Ästhetisch liefern Andrew Dominik und sein Kameramann Roger Deakins einen wunderschönen, düsteren Film ab. Melancholische Grundstimmung, getragen von großartigen Bildern: Deakins benutzt desöfteren kaputte oder fehlerhafte Glasfragmente vor der Kamera, bricht den Blick und das entstehende Bild - metaphorisch aufgeladene Bilder von Landschaften mit bedrückender Schönheit. Die Welt des Jesse James ist gezeichnet, der Bürgerkrieg hat seine Schatten hinterlassen, gleichzeitig sorgt die zunehmende Industrialisierung für tief greifende Veränderungen. Dies ist kein Western mehr. Und Jesse James wirkt wie ein Relikt aus vergangener Zeit zwischen wachsenden Städten und entseelter, winterlicher Ödnis. Das scheint er zu ahnen, ist er doch immer auf dem Laufenden, liest aufmerksam die Zeitungen. Ein alter Mann, obwohl gerade mal 35 Jahre alt. Schlussendlich steht Jesse James auf einem Stuhl, unbewaffnet, um ein Bild abzustauben. Hinter ihm die Ford-Brüder.
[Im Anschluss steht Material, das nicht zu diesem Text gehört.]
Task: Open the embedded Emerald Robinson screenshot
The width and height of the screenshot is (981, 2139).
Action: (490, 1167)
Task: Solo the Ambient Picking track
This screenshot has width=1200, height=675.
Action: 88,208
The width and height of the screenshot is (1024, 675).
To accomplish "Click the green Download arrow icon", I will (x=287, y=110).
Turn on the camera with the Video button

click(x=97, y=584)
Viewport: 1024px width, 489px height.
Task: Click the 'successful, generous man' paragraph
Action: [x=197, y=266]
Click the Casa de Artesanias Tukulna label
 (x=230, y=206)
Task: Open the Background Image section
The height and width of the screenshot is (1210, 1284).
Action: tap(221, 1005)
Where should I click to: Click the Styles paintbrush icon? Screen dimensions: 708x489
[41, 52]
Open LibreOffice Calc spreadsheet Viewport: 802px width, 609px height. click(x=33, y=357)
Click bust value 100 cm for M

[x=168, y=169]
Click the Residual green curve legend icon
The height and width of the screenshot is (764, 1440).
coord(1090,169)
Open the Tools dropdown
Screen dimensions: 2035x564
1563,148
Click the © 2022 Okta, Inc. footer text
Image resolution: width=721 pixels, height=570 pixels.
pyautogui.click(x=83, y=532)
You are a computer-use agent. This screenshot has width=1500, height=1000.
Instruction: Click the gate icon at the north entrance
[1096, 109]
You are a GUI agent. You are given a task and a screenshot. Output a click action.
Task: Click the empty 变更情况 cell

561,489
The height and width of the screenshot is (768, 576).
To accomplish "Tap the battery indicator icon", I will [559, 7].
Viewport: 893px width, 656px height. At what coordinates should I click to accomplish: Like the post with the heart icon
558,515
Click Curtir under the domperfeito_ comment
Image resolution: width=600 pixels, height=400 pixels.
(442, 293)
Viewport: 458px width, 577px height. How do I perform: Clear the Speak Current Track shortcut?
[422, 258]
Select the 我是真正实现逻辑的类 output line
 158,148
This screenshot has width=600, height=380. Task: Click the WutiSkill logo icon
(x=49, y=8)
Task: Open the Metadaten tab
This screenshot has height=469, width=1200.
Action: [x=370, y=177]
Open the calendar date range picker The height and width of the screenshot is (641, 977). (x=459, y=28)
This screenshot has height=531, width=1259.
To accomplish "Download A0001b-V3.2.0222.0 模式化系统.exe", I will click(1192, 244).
Ob DIE ERMORDUNG DES JESSE JAMES DURCH DEN FEIGLING ROBERT FORD zum Klassiker der Kinogeschichte taugt, wird letzten Endes nur die Zeit zeigen. Der Autor dieses Textes wiederum ist, aller kritischen Distanz zum Trotz, geneigt, diesen Streifen in diese Sphären zu heben, ganz persönlich gesehen: Zu großartig ist das Spiel seiner beiden Hauptdarsteller, annähernd einzigartig für das heutige Kino ist die atmosphärische Dichte und die dramaturgische Ruhe, welche eine fesselnde Intensität erzeugt. Dieser Film wirkt lange nach. Man vergisst ihn nicht, wenn man das Kino verlässt. Dies ist kein fröhlicher Streifen, im Gegenteil, er ist melancholisch und bedrückend. Er ist großes, karges Erzählkino, getragen von fantastischer Musik, getaucht in wunderschöne und seltene Kinobilder, die man so auch nur im Kino genießen kann. Man staunt etwas ungläubig darüber, dass die Traumfabrik noch derlei Filme hervorbringt. Filme jenseits profaner, an Kurzweiligkeit ausgerichteter Unterhaltungsware. Auch deshalb geht dieser Film, in den Augen des Autors, als wichtiger Streifen in die Kinogeschichte ein, weil er den Nachweis darüber führt, dass Hollywood noch Film und Kunst miteinander zu verbinden weiß.